**Task to carry out:**
Your answer must be a single number: how many lines in the records below contain the word "pörgetés".

Stored records:
───
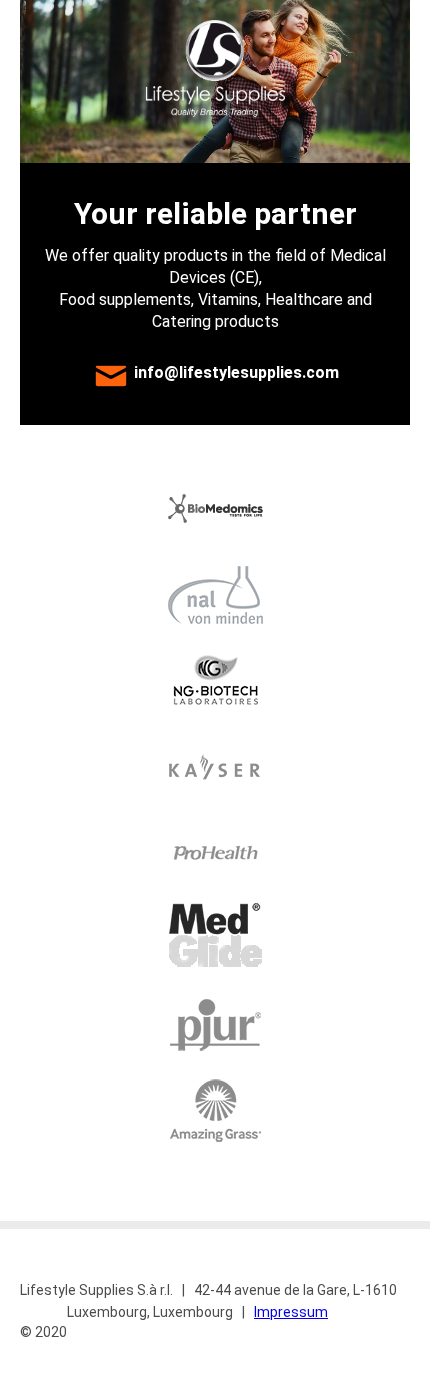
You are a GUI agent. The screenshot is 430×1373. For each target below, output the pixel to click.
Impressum (291, 1312)
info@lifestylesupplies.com (236, 373)
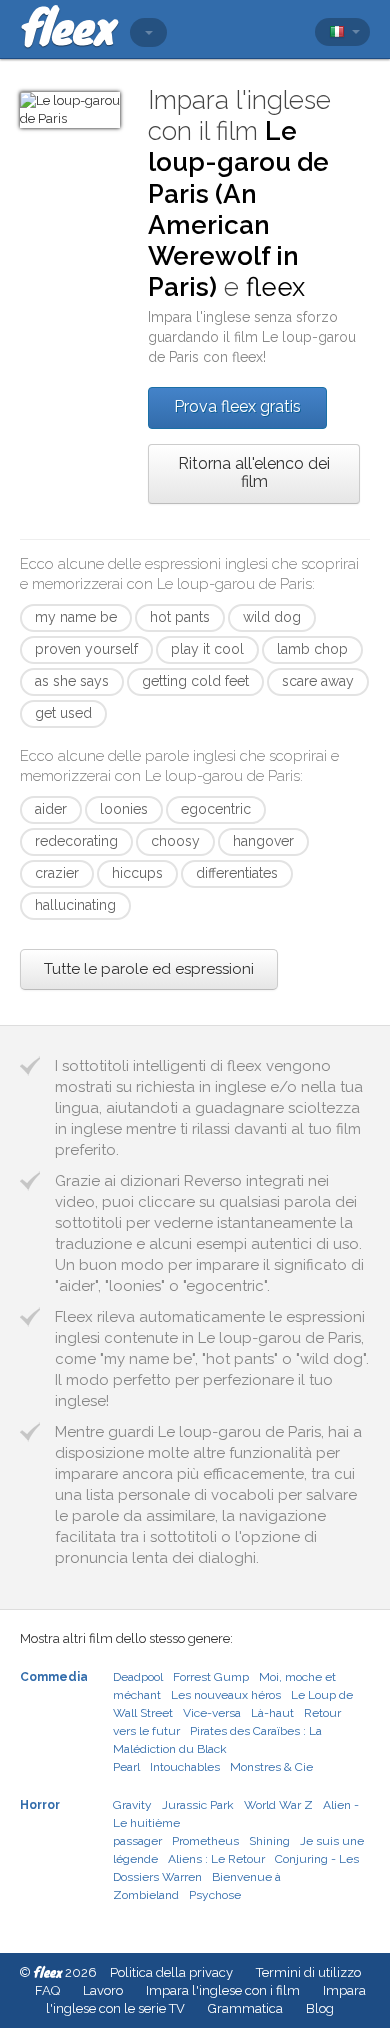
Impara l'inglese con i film (223, 1990)
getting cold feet (195, 681)
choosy (175, 841)
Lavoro (103, 1990)
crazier (57, 873)
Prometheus (205, 1841)
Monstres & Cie (271, 1767)
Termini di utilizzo (308, 1972)
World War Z (278, 1805)
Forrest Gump (211, 1677)
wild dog (272, 617)
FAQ (47, 1990)
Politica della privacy (171, 1972)
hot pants (180, 617)
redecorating (76, 841)
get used (63, 713)
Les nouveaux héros (226, 1695)
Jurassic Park (198, 1805)
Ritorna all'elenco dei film (254, 472)
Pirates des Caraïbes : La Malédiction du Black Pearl (217, 1749)
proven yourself (86, 649)
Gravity (132, 1805)
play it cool (207, 649)
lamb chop (312, 649)
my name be (76, 617)
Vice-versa (212, 1713)
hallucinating (75, 905)
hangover (263, 841)
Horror (40, 1805)
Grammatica (245, 2008)
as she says (72, 681)
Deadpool (138, 1677)
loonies (124, 809)
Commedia (54, 1677)
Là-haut (272, 1713)
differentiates (237, 873)
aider (51, 809)
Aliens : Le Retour (216, 1859)
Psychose (215, 1895)
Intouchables (185, 1767)
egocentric (216, 809)
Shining (269, 1841)
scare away (318, 681)
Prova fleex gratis (237, 406)
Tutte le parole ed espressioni (149, 969)
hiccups (137, 873)
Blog (320, 2008)
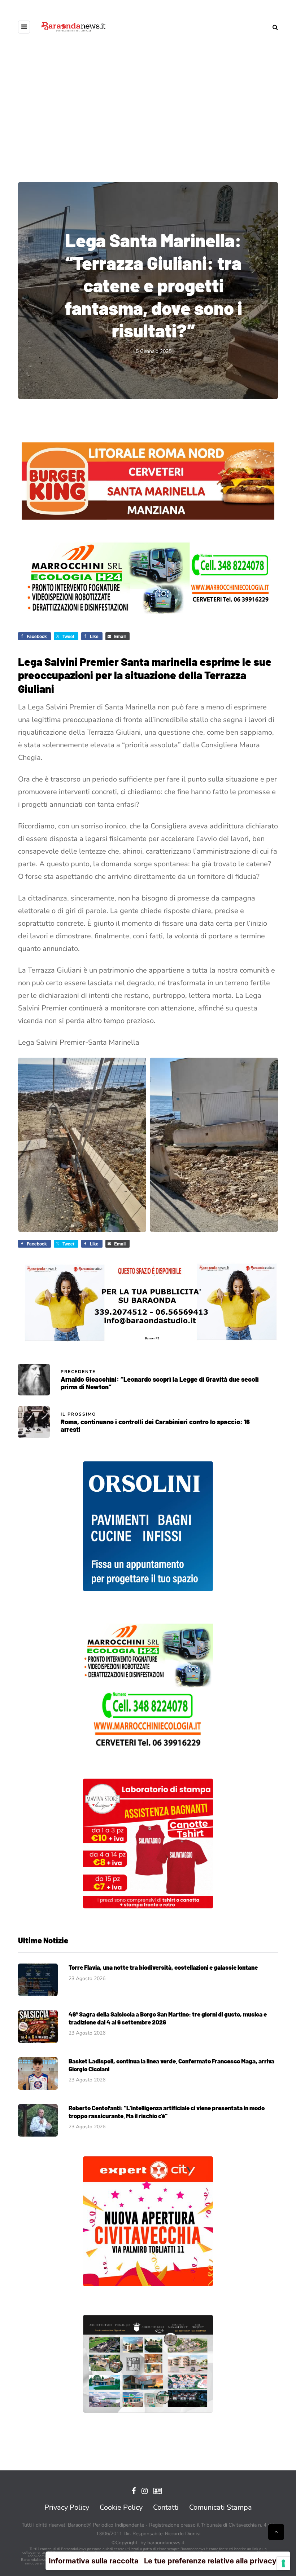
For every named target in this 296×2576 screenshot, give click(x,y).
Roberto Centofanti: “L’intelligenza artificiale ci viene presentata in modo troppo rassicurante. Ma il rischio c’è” (167, 2111)
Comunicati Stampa (220, 2507)
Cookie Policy (121, 2507)
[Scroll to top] (276, 2532)
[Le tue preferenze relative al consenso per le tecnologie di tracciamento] (283, 2563)
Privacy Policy (66, 2507)
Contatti (166, 2507)
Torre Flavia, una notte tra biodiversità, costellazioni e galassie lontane (163, 1967)
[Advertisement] (148, 115)
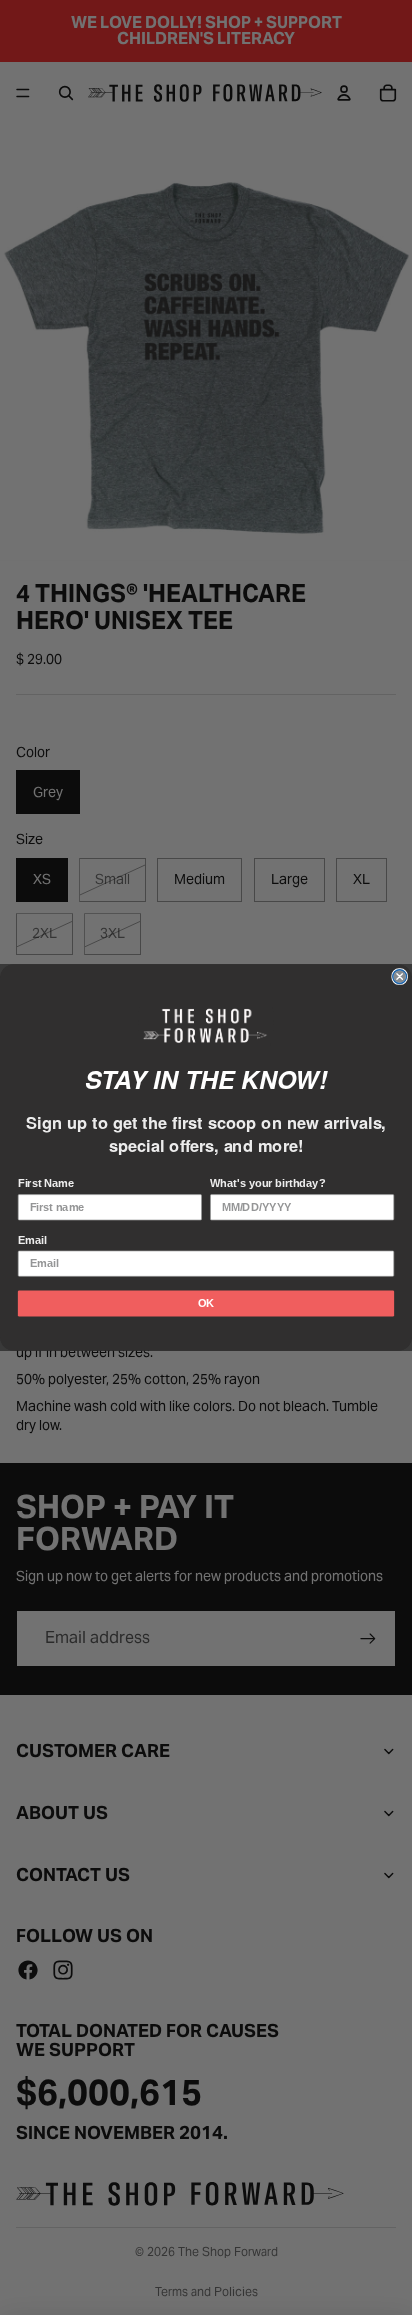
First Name (46, 1184)
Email (32, 1240)
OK (206, 1303)
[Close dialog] (400, 977)
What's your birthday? (267, 1184)
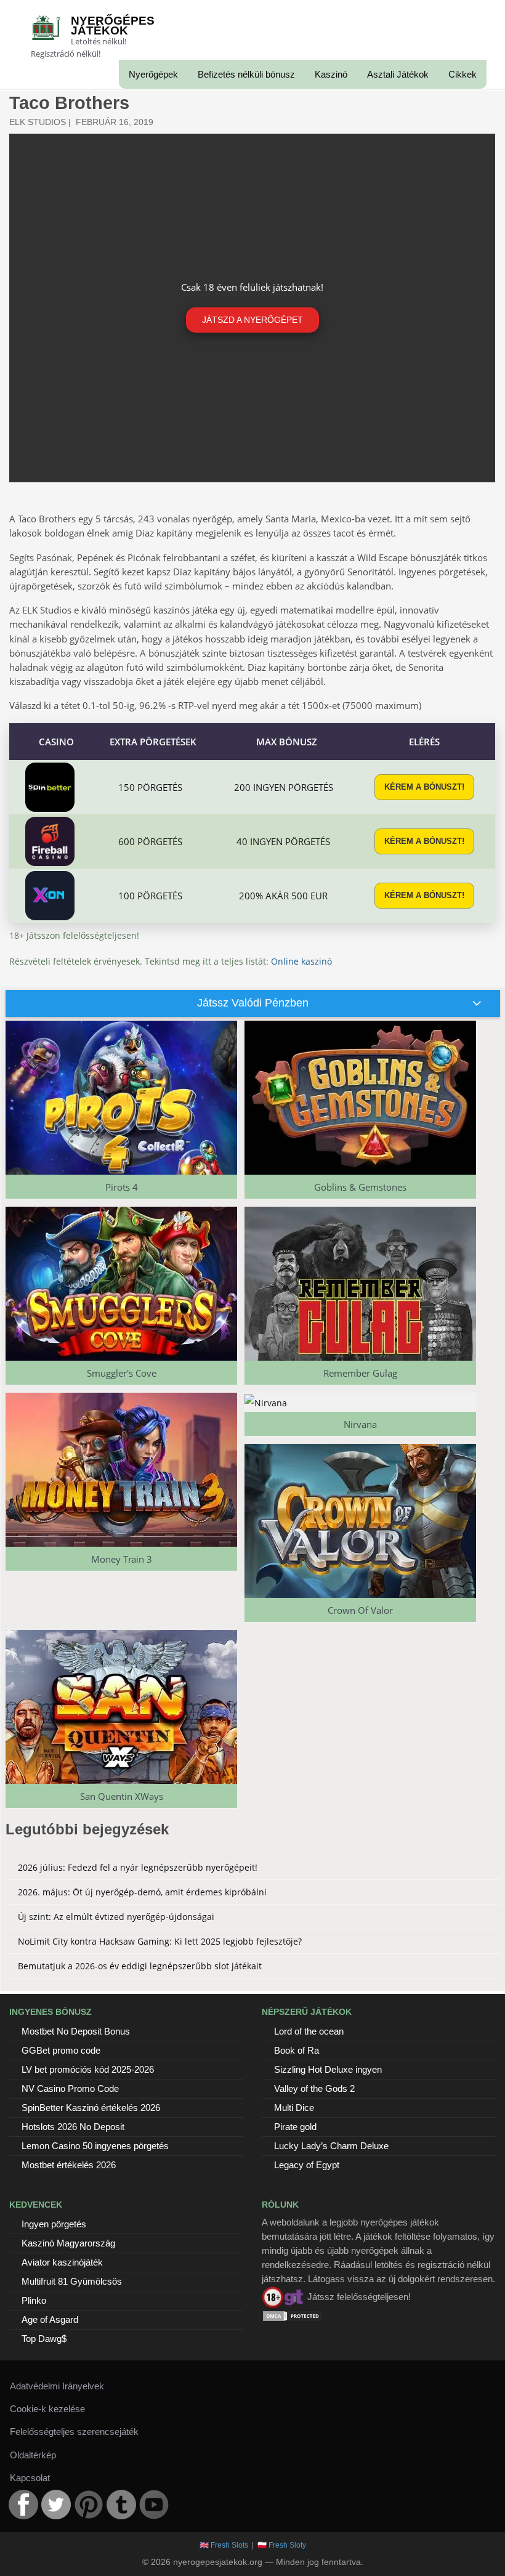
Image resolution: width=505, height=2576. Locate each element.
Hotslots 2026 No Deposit (73, 2126)
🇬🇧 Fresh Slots (224, 2545)
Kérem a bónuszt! (424, 787)
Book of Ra (296, 2050)
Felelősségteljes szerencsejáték (74, 2431)
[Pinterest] (88, 2504)
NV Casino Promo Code (70, 2088)
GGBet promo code (61, 2050)
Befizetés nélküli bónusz (246, 74)
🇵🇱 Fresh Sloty (281, 2545)
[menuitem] (153, 74)
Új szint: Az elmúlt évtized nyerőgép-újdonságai (116, 1916)
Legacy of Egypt (306, 2165)
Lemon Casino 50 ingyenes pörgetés (95, 2146)
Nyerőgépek (153, 74)
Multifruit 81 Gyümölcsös (72, 2281)
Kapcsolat (30, 2478)
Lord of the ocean (309, 2031)
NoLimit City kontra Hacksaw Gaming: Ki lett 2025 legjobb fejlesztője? (160, 1941)
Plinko (34, 2300)
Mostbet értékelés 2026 (69, 2165)
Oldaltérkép (33, 2455)
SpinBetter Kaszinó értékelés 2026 (91, 2107)
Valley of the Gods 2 (314, 2088)
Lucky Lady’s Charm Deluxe (331, 2146)
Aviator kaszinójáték (62, 2262)
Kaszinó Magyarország (68, 2243)
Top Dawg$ (44, 2338)
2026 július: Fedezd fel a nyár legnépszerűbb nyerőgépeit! (137, 1867)
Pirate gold (295, 2126)
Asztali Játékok (398, 74)
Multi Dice (294, 2107)
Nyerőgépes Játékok (113, 25)
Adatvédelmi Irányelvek (57, 2386)
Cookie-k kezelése (47, 2409)
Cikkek (462, 74)
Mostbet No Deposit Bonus (76, 2031)
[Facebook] (23, 2504)
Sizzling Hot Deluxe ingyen (328, 2069)
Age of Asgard (50, 2319)
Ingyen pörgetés (54, 2224)
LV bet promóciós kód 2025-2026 (88, 2069)
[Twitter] (56, 2504)
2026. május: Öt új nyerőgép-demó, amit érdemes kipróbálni (142, 1892)
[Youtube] (154, 2504)
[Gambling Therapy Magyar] (283, 2296)
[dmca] (292, 2315)
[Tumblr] (121, 2504)
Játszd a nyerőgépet (252, 320)
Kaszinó (331, 74)
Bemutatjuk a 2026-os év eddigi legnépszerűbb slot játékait (140, 1966)
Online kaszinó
───
**Answer:**
2